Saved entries
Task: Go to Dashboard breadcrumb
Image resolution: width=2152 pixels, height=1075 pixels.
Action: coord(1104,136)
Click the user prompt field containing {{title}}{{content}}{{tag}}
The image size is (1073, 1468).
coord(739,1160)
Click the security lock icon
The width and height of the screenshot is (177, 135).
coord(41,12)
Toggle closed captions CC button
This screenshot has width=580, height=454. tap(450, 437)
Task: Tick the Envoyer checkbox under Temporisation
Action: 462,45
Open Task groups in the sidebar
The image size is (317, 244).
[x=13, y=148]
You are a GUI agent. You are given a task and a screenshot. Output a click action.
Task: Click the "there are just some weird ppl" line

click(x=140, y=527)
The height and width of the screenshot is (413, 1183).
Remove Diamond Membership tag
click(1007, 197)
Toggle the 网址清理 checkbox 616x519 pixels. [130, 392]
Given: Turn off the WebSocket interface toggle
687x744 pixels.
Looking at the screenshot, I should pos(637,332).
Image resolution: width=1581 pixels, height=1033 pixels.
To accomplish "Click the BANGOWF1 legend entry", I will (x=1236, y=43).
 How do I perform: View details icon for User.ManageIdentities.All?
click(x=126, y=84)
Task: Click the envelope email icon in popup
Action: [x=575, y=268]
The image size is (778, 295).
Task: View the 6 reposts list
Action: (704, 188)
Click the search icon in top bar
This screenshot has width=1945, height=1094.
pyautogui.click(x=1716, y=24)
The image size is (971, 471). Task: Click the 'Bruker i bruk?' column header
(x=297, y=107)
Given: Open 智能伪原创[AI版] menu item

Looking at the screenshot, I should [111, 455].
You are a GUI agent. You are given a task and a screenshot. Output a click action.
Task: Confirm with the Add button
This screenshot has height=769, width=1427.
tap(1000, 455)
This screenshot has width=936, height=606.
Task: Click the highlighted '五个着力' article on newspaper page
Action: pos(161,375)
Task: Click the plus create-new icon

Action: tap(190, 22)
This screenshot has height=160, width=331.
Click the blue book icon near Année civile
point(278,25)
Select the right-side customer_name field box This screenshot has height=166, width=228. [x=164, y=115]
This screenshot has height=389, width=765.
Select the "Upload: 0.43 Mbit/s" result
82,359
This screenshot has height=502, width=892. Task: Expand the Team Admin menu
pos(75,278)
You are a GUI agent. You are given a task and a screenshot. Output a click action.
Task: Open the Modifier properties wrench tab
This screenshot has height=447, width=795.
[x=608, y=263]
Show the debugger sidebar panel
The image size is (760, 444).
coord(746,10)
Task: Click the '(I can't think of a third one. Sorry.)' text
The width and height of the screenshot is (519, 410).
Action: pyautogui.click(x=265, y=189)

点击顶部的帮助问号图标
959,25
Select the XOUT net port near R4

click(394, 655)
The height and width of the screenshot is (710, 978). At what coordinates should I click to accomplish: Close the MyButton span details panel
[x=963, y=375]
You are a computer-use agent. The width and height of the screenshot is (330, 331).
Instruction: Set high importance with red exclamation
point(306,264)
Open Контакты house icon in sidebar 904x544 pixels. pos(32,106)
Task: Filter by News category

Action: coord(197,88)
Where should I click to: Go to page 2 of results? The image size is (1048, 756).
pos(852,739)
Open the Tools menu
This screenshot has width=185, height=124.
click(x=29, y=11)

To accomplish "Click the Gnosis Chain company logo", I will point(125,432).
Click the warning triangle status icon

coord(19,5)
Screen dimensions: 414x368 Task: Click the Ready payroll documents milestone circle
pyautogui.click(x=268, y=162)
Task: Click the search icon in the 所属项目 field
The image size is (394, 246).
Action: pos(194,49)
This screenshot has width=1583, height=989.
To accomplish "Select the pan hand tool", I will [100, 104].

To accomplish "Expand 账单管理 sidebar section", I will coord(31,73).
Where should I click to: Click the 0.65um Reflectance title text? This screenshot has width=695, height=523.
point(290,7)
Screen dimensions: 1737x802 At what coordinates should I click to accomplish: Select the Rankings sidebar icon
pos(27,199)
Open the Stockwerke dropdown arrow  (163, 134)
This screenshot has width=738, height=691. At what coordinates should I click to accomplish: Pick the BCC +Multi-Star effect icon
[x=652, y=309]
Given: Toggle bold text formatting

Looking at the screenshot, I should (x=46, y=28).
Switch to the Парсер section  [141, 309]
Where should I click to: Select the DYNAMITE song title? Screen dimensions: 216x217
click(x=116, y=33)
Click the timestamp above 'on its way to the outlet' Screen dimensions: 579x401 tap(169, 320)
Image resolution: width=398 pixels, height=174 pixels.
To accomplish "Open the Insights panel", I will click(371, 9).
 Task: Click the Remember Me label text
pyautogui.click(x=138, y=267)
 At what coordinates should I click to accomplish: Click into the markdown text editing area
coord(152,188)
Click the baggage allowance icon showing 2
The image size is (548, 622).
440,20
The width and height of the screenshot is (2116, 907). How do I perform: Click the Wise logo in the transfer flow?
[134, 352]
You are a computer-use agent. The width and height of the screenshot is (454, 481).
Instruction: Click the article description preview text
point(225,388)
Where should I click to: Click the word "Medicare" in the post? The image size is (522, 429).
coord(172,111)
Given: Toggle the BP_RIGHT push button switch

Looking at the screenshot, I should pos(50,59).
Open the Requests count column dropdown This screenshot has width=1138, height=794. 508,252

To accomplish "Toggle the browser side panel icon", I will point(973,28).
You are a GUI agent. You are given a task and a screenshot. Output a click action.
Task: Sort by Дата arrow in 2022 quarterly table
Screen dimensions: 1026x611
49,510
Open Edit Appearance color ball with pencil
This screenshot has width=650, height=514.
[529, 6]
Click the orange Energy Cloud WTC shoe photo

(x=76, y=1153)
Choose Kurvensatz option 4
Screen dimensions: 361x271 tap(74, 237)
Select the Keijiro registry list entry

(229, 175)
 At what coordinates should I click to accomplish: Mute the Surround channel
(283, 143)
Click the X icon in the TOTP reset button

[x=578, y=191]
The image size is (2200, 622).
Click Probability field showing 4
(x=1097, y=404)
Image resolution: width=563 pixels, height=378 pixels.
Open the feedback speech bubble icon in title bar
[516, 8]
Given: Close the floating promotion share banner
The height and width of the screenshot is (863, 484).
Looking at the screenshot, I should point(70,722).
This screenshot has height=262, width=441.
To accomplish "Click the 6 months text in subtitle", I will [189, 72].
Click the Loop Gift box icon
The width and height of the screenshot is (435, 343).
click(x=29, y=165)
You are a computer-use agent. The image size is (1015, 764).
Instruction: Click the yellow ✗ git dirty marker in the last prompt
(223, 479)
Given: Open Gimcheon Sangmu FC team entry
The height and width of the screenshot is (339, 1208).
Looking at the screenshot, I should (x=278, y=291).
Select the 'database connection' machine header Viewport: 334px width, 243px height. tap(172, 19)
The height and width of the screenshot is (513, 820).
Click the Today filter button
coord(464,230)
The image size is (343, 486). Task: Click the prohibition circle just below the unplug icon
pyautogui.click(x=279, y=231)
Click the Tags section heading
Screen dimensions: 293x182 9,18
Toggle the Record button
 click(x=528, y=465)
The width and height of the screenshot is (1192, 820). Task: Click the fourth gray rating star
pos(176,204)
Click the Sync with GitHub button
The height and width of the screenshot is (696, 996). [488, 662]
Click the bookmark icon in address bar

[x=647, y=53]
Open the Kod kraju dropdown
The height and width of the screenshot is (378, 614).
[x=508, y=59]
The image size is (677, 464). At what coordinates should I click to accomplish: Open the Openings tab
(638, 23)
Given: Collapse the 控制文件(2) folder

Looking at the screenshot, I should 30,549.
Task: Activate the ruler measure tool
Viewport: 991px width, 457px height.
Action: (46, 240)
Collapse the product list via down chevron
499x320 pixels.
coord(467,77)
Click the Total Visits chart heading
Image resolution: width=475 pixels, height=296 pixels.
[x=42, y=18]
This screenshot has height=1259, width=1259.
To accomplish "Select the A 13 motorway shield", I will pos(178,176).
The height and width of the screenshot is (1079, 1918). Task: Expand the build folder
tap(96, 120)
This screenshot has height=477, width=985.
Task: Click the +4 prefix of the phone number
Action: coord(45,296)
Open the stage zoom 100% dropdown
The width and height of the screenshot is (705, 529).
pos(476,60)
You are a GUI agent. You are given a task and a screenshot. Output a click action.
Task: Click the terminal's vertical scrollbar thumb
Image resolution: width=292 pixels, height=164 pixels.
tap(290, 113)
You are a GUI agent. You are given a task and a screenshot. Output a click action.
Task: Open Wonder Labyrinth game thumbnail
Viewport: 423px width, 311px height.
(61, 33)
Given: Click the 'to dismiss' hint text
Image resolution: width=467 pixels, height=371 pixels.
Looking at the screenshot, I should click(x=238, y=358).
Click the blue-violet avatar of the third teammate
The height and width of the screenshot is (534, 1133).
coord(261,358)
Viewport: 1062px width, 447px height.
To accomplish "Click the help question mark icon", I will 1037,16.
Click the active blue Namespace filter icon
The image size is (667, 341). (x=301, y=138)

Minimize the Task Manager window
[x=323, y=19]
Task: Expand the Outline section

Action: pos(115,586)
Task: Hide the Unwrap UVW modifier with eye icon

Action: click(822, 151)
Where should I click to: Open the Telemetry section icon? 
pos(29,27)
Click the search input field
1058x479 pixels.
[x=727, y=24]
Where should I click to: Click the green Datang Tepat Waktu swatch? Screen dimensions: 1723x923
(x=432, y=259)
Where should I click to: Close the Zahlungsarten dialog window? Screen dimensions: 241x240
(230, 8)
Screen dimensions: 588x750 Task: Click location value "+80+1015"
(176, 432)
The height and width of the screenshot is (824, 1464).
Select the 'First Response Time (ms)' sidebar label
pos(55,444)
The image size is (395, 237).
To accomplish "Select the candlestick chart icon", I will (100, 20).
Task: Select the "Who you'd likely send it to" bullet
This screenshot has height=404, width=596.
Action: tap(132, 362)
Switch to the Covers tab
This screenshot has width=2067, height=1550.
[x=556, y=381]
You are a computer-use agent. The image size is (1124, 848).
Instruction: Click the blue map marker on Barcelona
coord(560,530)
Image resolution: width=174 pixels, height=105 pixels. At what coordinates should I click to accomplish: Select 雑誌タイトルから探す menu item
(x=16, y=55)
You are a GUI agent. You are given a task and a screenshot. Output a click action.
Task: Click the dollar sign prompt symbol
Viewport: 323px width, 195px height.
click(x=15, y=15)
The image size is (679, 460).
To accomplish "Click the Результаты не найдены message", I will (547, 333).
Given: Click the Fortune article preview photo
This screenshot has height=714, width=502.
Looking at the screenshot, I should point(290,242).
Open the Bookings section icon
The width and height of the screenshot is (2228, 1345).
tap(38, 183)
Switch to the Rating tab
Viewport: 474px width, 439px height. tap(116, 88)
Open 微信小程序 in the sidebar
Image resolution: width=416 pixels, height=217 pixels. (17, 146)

## Task instructions:
Can you print the records word for word, starting at the very first line and ending at the line containing "Action: tap(190, 22)", with that line included?

## Exercise solution:
Task: Go to Dashboard breadcrumb
Image resolution: width=2152 pixels, height=1075 pixels.
Action: coord(1104,136)
Click the user prompt field containing {{title}}{{content}}{{tag}}
The image size is (1073, 1468).
coord(739,1160)
Click the security lock icon
The width and height of the screenshot is (177, 135).
coord(41,12)
Toggle closed captions CC button
This screenshot has width=580, height=454. tap(450, 437)
Task: Tick the Envoyer checkbox under Temporisation
Action: 462,45
Open Task groups in the sidebar
The image size is (317, 244).
[x=13, y=148]
You are a GUI agent. You are given a task and a screenshot. Output a click action.
Task: Click the "there are just some weird ppl" line

click(x=140, y=527)
The height and width of the screenshot is (413, 1183).
Remove Diamond Membership tag
click(1007, 197)
Toggle the 网址清理 checkbox 616x519 pixels. [130, 392]
Given: Turn off the WebSocket interface toggle
687x744 pixels.
Looking at the screenshot, I should pos(637,332).
Image resolution: width=1581 pixels, height=1033 pixels.
To accomplish "Click the BANGOWF1 legend entry", I will (x=1236, y=43).
 How do I perform: View details icon for User.ManageIdentities.All?
click(x=126, y=84)
Task: Click the envelope email icon in popup
Action: [x=575, y=268]
The image size is (778, 295).
Task: View the 6 reposts list
Action: (704, 188)
Click the search icon in top bar
This screenshot has width=1945, height=1094.
pyautogui.click(x=1716, y=24)
The image size is (971, 471). Task: Click the 'Bruker i bruk?' column header
(x=297, y=107)
Given: Open 智能伪原创[AI版] menu item

Looking at the screenshot, I should [111, 455].
You are a GUI agent. You are given a task and a screenshot. Output a click action.
Task: Confirm with the Add button
This screenshot has height=769, width=1427.
tap(1000, 455)
This screenshot has width=936, height=606.
Task: Click the highlighted '五个着力' article on newspaper page
Action: pos(161,375)
Task: Click the plus create-new icon

Action: tap(190, 22)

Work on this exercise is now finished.